Pour Barbara Pompili, les néonicotinoïdes « sont des saletés » dont nous sommes « quasiment débarrassés »


En 2016, elle se battait pour l’interdiction des néonicotinoïdes, ces pesticides « tueurs d’abeilles ». Quatre ans plus tard, la ministre de la Transition écologique Barbara Pompili doit désormais défendre leur réautorisation, limitée aux semences de betteraves face aux difficultés du secteur. Critiquée, la ministre s’est justifiée ce jeudi 8 octobre sur Franceinfo, rappelant qu’il ne s’agissait là que d’une dérogation.

« Il y a quatre ans, j’étais bien seule à défendre cette interdiction », s’est-elle défendue. « Je suis très heureuse qu’on l’ait votée et qu’aujourd’hui, on se soit quasiment complètement débarrassés de ces saletés, puisque ce sont des saletés ».

Pour la ministre, les difficultés rencontrées par le secteur de la betterave sont un « obstacle » qu’on essaie de franchir « pour ne pas tuer complètement une filière en France ».

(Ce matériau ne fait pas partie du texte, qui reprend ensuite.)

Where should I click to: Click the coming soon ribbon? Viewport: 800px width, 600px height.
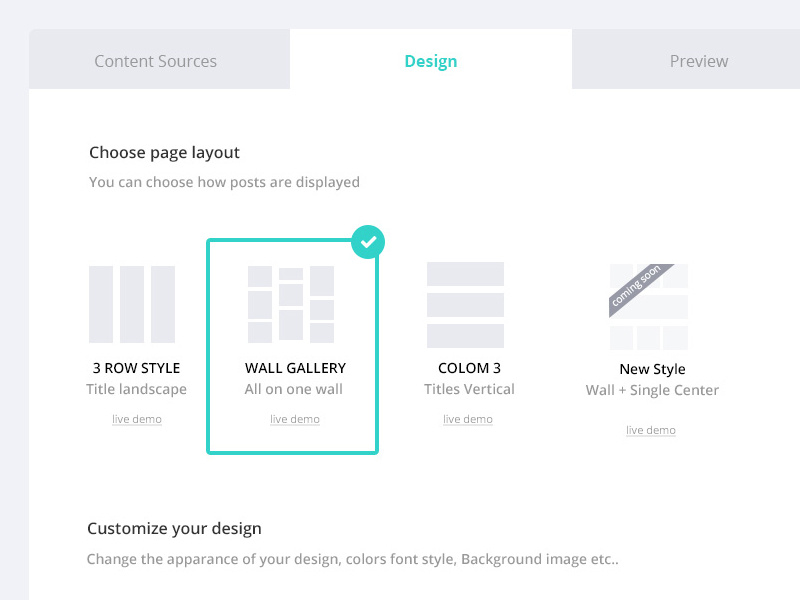[x=640, y=289]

« C’est un combat, parce qu’il faut changer les habitudes, parce qu’il y a des modes agricoles qui [ont été] encouragés pendant des années et qui ont emmené les agriculteurs dans le mur. »

LIRE AUSSI > Interdiction des néonicotinoïdes : ça tombe bien, les alternatives existent !

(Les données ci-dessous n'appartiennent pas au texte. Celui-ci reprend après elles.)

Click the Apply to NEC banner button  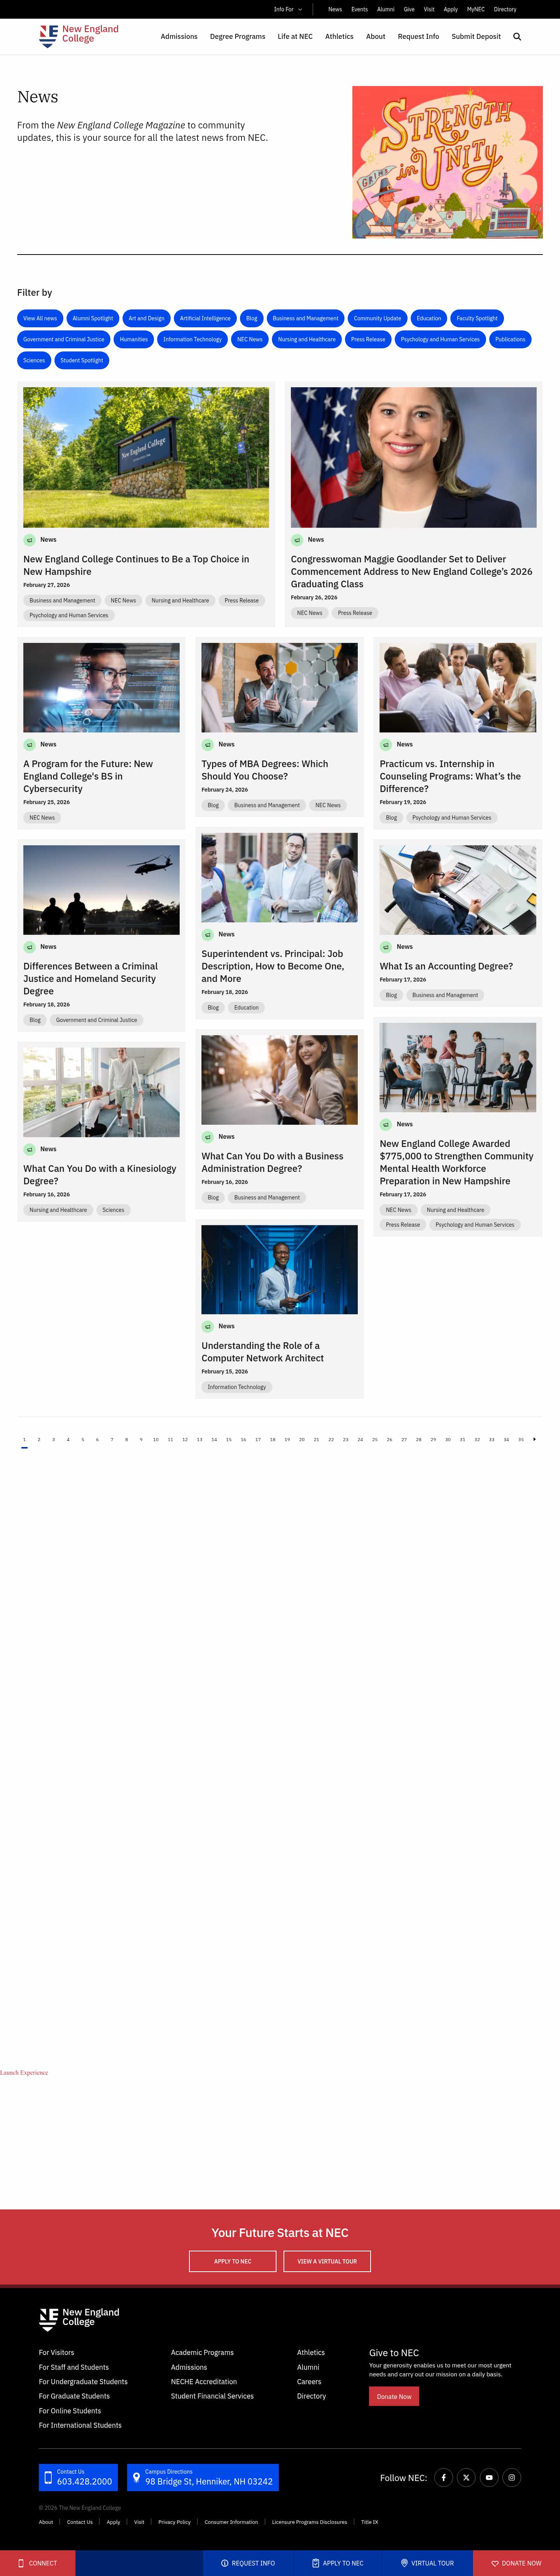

« On ne change pas en cinq minutes, j’ai poussé pour qu’on puisse changer le plus rapidement possible », rappelle-t-elle.

« Un point qui pose problème »

Face aux critiques, la ministre martèle : « On ne va pas réintroduire [les néonicotinoïdes], on a juste quelques dérogations ultraciblées pour une filière agricole. On se donne juste un tout petit peu de temps pour un point qui pose problème. »

Macron peut-il se recycler en écolo ?

Dimanche sur BFMTV, elle évoquait déjà une utilisation du pesticide qui se fera « le moins longtemps possible ». « Les filières vont devoir travailler très vite à trouver les alternatives parce qu’après, ça sera terminé », prévenait-elle.

L’Assemblée nationale a voté, dans la nuit de lundi à mardi, la disposition clé du projet de loi permettant la réintroduction temporaire des néonicotinoïdes pour sauver la filière betterave, « un texte difficile, important, qui ne veut pas opposer économie et écologie », selon le ministre de l’Agriculture Julien Denormandie.

Le texte ne revient pas sur l’interdiction en vigueur depuis 2018, mais s’appuie sur le règlement européen sur les phytosanitaires qui permet d’y déroger, potentiellement jusqu’en 2023.